Though nonbinding, the principles provide important clues to the CFPB’s thinking on key issues.
The most controversial aspect of data sharing is screen scraping. Banks loathe data aggregators’ practice of asking a consumer to provide their online banking login credentials, so the firm can scrape their account data. They argue it’s unsafe to hand out banking credentials and that aggregators bombard their servers with these requests, preventing actual customers from accessing their accounts.
For their part, aggregators and fintechs say they only use screen scraping because they have to, when banks won’t give them access to customer data.
The CFPB’s principles seem to discourage screen scraping without banning it. “Access does not require consumers to share their account credentials with third parties,” the CFPB wrote.
Quote"It was a very calculated political gamble by the CFPB."
Knight said the principle may encourage banks to directly provide data to third parties.
“You could see that as you shouldn’t have to give your account name and password to Mint so that they go login on your behalf to your bank account and pull in your data,” he said. “Aggregators that are forced to do screen scraping could in theory take this to the bank to say, ‘the writing is on the wall, you have to give us a better means of access.’”
Boms echoed that sentiment.
“The whole debate over credentials is really a debate over whether or not financial institutions are really, honestly sharing consumer data with their permission with third parties,” he said.
The CFPB’s principles around informed consent appeared the most stringent, suggesting that it’s not enough to just disclose what a company is doing, but disclosures must be done in language anyone can understand.
“That document, accurate as it may be, that’s written by a lawyer who went to Harvard and charges $600 an hour?

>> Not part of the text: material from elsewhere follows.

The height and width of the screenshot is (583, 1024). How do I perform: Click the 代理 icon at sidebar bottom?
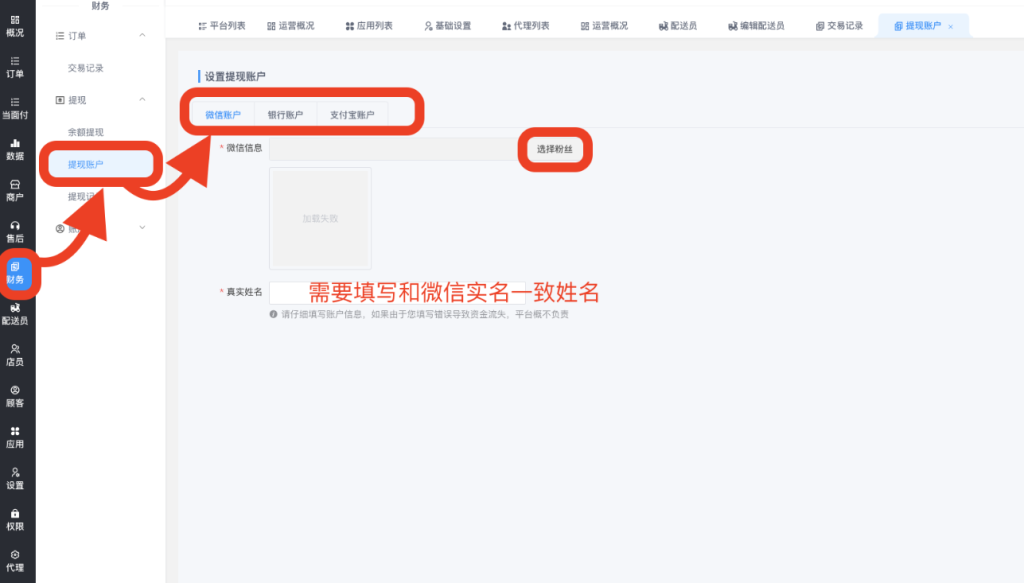15,560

That’s not going to cut it,” Knight said.
The principle may pose a challenge for banks and fintechs. How many companies send notifications about how they’re using and storing consumers’ data, in easy to understand language?
The last of CFPB’s principles calls for efficient and effective accountability mechanisms. “Commercial participants are accountable for the risk, harm and costs they introduce to consumers,” it says.
That appears to get at an argument by banks that they’re willing to share data, but if the aggregator suffers a breach that hurts the customer, the bank shouldn’t be liable.
“Is this the CFPB thinking, ‘maybe the banks shouldn’t be on the hook for every harm that occurs related to this bank account?’” Knight asked. “Maybe if the fault was with the aggregator, they should be on the hook. That would be an interesting development that might give some aggregators pause and might give banks some measure of comfort.”
Boms suggested accountability and traceability could be provided through a “forensic ledger” that would keep track of all the entities that touched a consumer's data.
“If you were the entity responsible for a consumer having had financial harm, you should be responsible for making that consumer whole,” Boms said. “If you're the financial institution and you are responsible for that, it logically follows you are responsible for making the consumer whole as well.”
He said the industry has been talking about such a system for a long time. But no such system exists in the U.S. today. Boms said the U.K. will have such a ledger when it begins its open banking in January.
“Every entity has a unique ID, and when they touch the customer's data, that identifier is embedded in code,” he said. “So we know after the fact, if there's a breach, where the breach came from.”